Ouverture d'oreilles

"J’ai commencé à chanter à l’âge de 6 ans. Très vite, je suis devenu chef de chorale. A 12 ans, j’avais mon premier groupe (Le Groupe de la Paix). Je fais partie de cette génération qui connaît aussi bien les classiques du raï-trab, que les tubes du pop-raï et toute la variété internationale", clame-t-il en regrettant juste que l’ouverture d’esprit qui est la sienne, ne soit pas partagée par les programmateurs de certains grands réseaux en France. "Ils ont toujours du mal à diffuser les musiques arabes.
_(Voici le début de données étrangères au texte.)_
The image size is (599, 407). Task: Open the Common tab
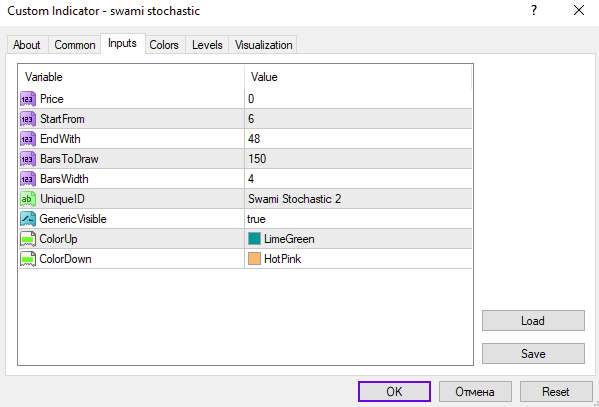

Même Khaled, qui a vendu 4 millions d’exemplaires de son Didi, a dû attendre de composer Aïcha avec Jean-Jacques Goldman pour que sa musique soit diffusée plus largement sur les ondes. Son disque a été Disque d’Or en Inde avant de l’être en France", indique-t-il avant de tempérer son propos : "La mixité avance chaque jour un peu plus. C’est un mouvement contre lequel personne ne pourra aller. C’est d’ailleurs ce mélange qui ramènera l’ordre dans les esprits et dans la société."
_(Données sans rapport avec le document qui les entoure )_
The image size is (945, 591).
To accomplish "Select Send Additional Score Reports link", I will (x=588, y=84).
Fan depuis toujours de Cheb Hasni, Najim affectionne tout particulièrement le raï love comme en témoignent plusieurs titres (H’Sabtek Ana, Châal Sabrat, Rani la Wahdi…) de cet album dont le titre (Saba) signifie Récolte. "J’essaie de me rapprocher de sa façon de chanter, de sa voix", explique le jeune homme dont les talents ont été repérés par Salah Rahoui, un producteur, auteur et compositeur qui a travaillé auparavant avec Khaled, Zahounia, Cheb Sahraoui, Samir Shukry ou les Gypsy King. "Nous sommes très proches et complémentaires. Il met en forme mes envies de chansons et je donne vie à ses créations. Je ne pourrais pas chanter des textes que je ne ressens pas. J’ai besoin de vivre la chanson pour la partager avec le public", théorise le jeune homme qui se réjouit de monter sur scène : "J’ai un groupe formidable. Mes musiciens sont des deux rives de la Méditerranée. C’est un plus indéniable."